The ACLU tested Amazon's facial recognition tool.
ACLU

As it appeals to Congress to stop law enforcement from using facial recognition technology, the American Civil Liberties Union tested out Amazon’s tool Rekognition with images of the members of the 115th Congress themselves.

The result: It incorrectly matched 28 members of Congress with people in mugshots.

In a release, the ACLU said it built a database and a search tool with 25,000 publicly available arrest photos and then used the default match settings in Rekognition to search against public photos of every U.S. congressman and -woman.

And, the ACLU said, the false matches were disproportionately of people of color—and even included civil rights pioneer Georgia Congressman John Lewis. In fact, the ACLU said nearly 40 percent of Rekognition’s false matches were of people of color, even though they make up 20 percent of Congress.

The test follows the release of emails between Amazon and law enforcement that the ACLU obtained through a Freedom of Information request. The ACLU said the emails show Amazon has been pushing facial recognition to government agencies—and it is already in use in Oregon and Florida.

Members of the Congressional Black Caucus sent a letter to Amazon chief executive Jeff Bezos voicing concerns for the “profound negative unintended consequences” this surveillance could have for individuals of color, as well as undocumented immigrants and protesters.

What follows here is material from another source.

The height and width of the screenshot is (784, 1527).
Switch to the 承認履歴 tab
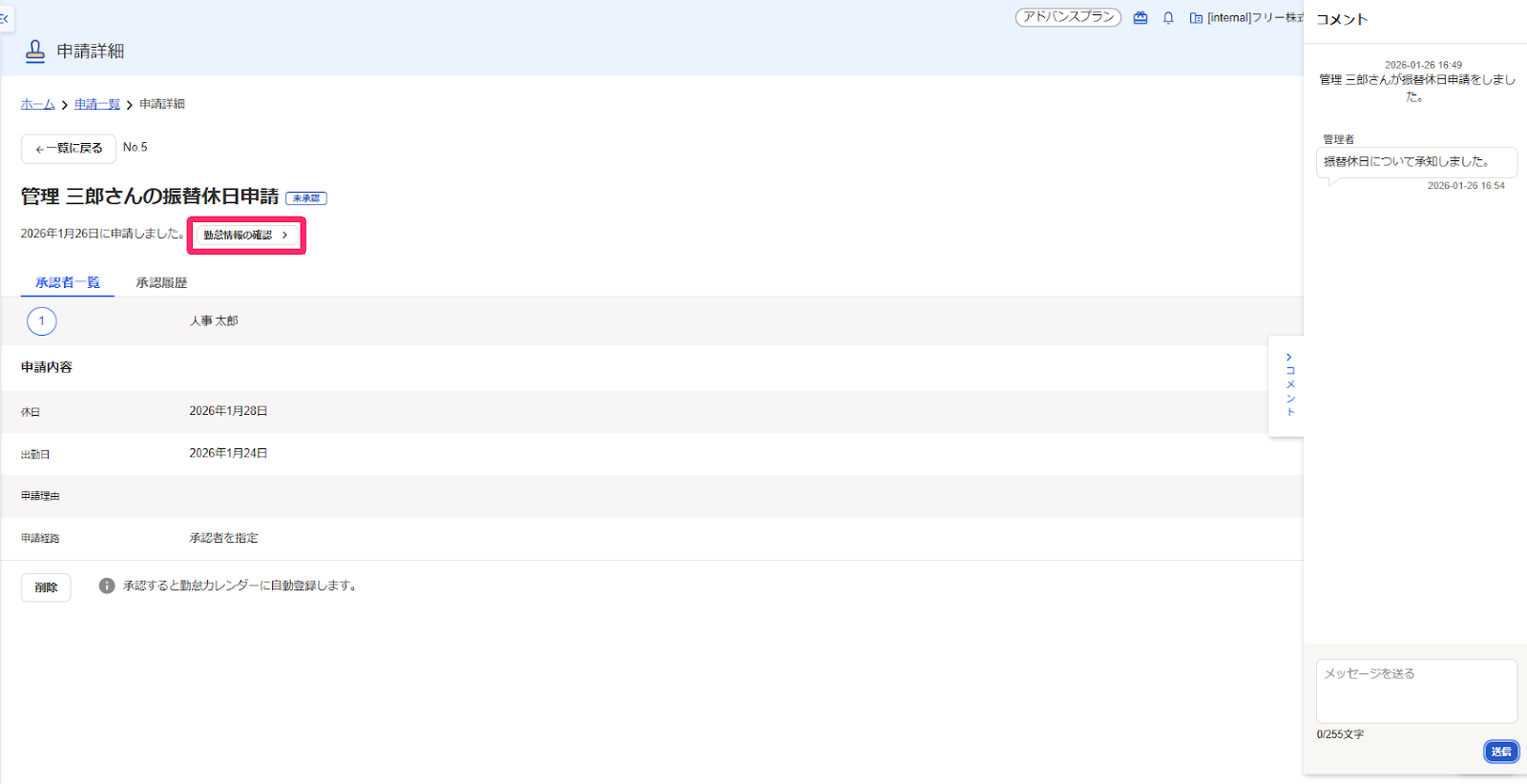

In an emailed statement, an Amazon rep pointed to uses that benefit society, such as preventing human trafficking and finding missing children, as well as enhancing security via multifactor authentication and preventing package theft.

In addition, the rep said Amazon thinks the results of the ACLU test could be improved “by following best practices around setting the confidence thresholds. … When using facial recognition for law enforcement activities, we guide customers to set a threshold of at least 95 [percent] or higher.”

Further, the rep said in real-world scenarios, Amazon Rekognition is “almost exclusively” used to narrow the field, which is then reviewed by humans.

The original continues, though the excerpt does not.